BEGIN Data shown

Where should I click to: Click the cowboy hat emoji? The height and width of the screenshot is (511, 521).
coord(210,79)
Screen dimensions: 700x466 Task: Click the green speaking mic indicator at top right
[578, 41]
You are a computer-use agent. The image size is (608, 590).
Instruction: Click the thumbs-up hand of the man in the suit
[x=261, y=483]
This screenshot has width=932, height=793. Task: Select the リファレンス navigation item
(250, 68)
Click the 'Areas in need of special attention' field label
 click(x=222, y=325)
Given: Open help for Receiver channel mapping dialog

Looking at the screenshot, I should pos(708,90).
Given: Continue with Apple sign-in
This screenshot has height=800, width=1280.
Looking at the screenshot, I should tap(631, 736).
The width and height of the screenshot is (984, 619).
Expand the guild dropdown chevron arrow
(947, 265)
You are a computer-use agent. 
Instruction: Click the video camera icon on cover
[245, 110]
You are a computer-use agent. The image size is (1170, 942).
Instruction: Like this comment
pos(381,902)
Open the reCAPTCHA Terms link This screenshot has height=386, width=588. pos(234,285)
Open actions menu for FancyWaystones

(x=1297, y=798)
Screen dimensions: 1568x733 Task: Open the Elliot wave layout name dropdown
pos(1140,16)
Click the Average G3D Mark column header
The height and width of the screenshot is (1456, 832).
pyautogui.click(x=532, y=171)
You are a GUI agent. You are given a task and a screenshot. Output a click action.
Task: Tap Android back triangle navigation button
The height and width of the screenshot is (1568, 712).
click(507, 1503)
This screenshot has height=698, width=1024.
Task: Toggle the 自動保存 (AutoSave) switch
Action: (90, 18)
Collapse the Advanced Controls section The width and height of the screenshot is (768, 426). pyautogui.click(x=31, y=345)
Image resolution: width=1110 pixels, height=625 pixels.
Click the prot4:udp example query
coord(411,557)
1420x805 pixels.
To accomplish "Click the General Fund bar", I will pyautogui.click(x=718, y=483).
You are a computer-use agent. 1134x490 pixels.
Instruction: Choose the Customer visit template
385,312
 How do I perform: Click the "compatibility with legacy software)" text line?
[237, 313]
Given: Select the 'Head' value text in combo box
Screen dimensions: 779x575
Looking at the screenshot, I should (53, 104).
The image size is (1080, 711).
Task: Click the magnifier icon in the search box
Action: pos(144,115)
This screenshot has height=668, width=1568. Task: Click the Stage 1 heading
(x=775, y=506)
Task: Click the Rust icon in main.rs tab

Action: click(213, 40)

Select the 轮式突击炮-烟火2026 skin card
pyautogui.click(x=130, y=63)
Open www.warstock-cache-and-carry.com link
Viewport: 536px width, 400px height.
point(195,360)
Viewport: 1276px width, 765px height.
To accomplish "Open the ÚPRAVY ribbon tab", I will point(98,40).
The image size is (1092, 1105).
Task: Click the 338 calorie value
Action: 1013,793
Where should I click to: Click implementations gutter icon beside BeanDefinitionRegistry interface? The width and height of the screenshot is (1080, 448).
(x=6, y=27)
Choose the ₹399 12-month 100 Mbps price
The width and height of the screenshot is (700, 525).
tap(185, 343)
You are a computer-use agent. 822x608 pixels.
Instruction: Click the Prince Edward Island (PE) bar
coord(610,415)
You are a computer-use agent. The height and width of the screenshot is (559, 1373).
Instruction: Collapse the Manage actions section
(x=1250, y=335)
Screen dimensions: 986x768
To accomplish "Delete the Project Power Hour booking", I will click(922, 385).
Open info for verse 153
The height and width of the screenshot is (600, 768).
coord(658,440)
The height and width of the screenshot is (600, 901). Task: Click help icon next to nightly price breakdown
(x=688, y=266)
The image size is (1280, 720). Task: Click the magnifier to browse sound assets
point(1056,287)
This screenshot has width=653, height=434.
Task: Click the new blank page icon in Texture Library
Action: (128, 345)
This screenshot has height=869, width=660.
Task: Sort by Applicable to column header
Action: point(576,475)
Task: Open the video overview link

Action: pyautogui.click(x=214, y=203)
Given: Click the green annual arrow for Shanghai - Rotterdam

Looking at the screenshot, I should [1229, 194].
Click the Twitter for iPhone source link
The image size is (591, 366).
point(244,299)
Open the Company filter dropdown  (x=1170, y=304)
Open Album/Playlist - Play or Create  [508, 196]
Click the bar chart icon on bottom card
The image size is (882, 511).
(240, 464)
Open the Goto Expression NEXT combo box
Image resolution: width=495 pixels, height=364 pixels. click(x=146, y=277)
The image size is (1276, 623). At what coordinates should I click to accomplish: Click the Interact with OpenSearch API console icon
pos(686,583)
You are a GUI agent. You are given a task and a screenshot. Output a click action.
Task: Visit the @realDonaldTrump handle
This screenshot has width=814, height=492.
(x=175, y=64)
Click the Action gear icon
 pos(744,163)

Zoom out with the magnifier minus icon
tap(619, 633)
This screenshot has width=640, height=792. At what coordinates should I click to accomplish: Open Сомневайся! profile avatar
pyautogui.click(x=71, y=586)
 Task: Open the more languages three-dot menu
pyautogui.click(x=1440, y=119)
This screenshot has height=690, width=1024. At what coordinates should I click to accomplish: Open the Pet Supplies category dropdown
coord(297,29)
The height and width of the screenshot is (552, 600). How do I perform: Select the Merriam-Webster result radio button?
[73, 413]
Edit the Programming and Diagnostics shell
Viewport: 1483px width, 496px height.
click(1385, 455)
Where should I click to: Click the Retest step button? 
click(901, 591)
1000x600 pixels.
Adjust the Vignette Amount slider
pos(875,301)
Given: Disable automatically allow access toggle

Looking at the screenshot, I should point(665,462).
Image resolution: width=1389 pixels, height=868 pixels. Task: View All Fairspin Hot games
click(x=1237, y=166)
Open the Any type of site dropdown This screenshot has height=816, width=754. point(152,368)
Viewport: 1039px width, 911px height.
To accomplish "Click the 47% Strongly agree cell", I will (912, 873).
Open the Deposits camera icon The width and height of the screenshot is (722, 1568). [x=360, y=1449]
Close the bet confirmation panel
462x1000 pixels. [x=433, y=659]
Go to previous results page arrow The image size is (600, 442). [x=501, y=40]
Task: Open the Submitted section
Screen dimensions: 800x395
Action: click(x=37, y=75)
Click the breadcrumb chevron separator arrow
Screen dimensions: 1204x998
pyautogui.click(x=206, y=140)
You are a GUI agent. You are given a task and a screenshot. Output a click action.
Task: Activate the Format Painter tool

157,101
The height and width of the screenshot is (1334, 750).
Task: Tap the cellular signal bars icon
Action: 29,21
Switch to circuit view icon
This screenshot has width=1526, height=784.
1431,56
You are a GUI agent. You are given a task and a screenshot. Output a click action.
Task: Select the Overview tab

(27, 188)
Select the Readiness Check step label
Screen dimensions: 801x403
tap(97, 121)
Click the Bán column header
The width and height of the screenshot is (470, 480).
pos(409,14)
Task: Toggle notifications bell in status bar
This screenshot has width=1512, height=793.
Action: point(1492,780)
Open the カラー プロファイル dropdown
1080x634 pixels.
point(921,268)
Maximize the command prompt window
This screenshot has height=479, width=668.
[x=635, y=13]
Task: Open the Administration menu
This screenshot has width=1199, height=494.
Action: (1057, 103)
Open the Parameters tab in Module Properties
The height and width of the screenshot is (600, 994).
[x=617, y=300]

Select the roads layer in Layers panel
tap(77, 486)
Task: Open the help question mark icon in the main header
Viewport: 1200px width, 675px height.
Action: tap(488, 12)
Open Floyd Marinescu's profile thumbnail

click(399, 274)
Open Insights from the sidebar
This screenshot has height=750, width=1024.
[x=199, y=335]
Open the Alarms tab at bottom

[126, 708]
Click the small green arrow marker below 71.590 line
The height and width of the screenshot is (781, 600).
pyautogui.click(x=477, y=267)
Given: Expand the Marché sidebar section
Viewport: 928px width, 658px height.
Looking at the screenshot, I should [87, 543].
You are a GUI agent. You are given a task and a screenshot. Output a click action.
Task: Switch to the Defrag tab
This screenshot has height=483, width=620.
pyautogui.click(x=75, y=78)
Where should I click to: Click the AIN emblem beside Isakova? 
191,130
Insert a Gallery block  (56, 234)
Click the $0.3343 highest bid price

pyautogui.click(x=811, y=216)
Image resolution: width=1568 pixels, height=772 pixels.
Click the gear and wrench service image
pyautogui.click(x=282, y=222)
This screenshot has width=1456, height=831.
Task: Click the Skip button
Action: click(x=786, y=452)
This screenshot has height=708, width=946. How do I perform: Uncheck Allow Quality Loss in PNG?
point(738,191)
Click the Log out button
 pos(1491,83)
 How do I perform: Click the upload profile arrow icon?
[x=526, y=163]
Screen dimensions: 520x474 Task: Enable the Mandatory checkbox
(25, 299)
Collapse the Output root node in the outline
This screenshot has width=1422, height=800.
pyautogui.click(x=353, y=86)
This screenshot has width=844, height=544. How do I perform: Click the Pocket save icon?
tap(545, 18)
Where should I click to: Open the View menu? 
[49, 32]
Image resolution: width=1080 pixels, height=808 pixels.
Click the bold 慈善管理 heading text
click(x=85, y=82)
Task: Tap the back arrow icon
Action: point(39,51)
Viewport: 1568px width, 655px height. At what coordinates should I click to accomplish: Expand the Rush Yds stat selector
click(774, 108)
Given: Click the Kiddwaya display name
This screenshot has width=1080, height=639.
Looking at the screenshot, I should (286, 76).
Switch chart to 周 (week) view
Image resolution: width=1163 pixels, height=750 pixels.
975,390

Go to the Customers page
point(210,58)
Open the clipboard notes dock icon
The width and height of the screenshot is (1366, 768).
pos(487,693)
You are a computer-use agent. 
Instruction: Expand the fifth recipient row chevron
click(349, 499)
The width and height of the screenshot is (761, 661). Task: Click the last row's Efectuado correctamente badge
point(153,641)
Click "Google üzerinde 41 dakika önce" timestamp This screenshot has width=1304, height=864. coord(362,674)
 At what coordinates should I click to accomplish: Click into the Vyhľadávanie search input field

END Data shown

*How to complete this task*:
In the records above, the line with "This screenshot has height=483, width=620." marks the start and the line with "Image resolution: width=1568" marks the end; copy that stretch exactly, both lines included, and nothing else.

*Your response*:
This screenshot has height=483, width=620.
pyautogui.click(x=75, y=78)
Where should I click to: Click the AIN emblem beside Isakova? 
191,130
Insert a Gallery block  (56, 234)
Click the $0.3343 highest bid price

pyautogui.click(x=811, y=216)
Image resolution: width=1568 pixels, height=772 pixels.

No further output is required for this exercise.